**What you need to do:** Give exactly the lines from the one that contains "The image size is (644, 323)." through the end of the entries below, both included; the pictures stay out.

**Supplied entries:**
^^^^
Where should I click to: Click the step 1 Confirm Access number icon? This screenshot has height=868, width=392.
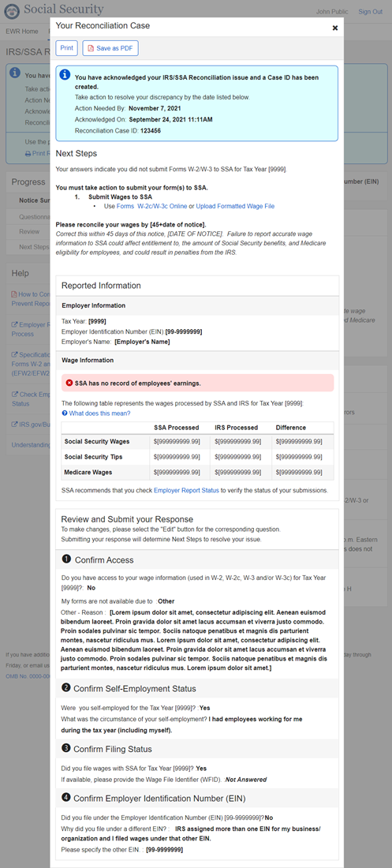click(x=66, y=559)
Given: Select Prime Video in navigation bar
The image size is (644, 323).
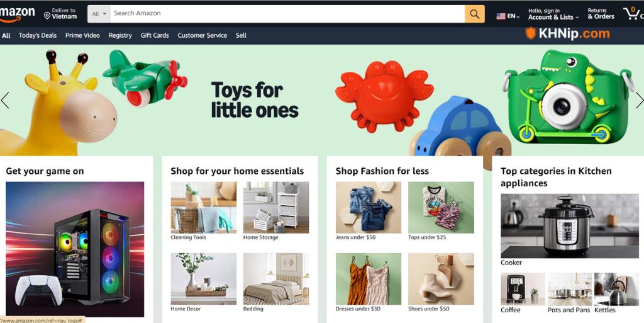Looking at the screenshot, I should tap(82, 35).
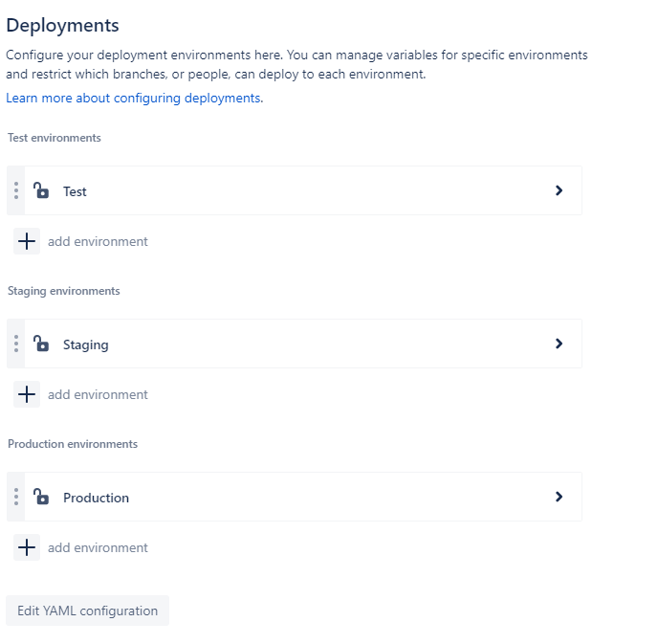Select the Test environment name

tap(75, 191)
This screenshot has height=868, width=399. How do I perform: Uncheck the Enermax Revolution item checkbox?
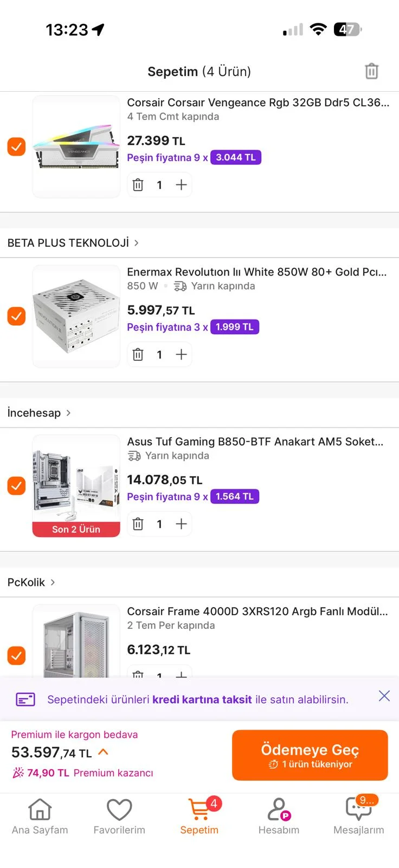(16, 316)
^^^^
**Reply:**
The image size is (644, 323).
Looking at the screenshot, I should tap(82, 35).
Select the Test environment name

tap(75, 191)
This screenshot has height=868, width=399. How do I perform: Uncheck the Enermax Revolution item checkbox?
(16, 316)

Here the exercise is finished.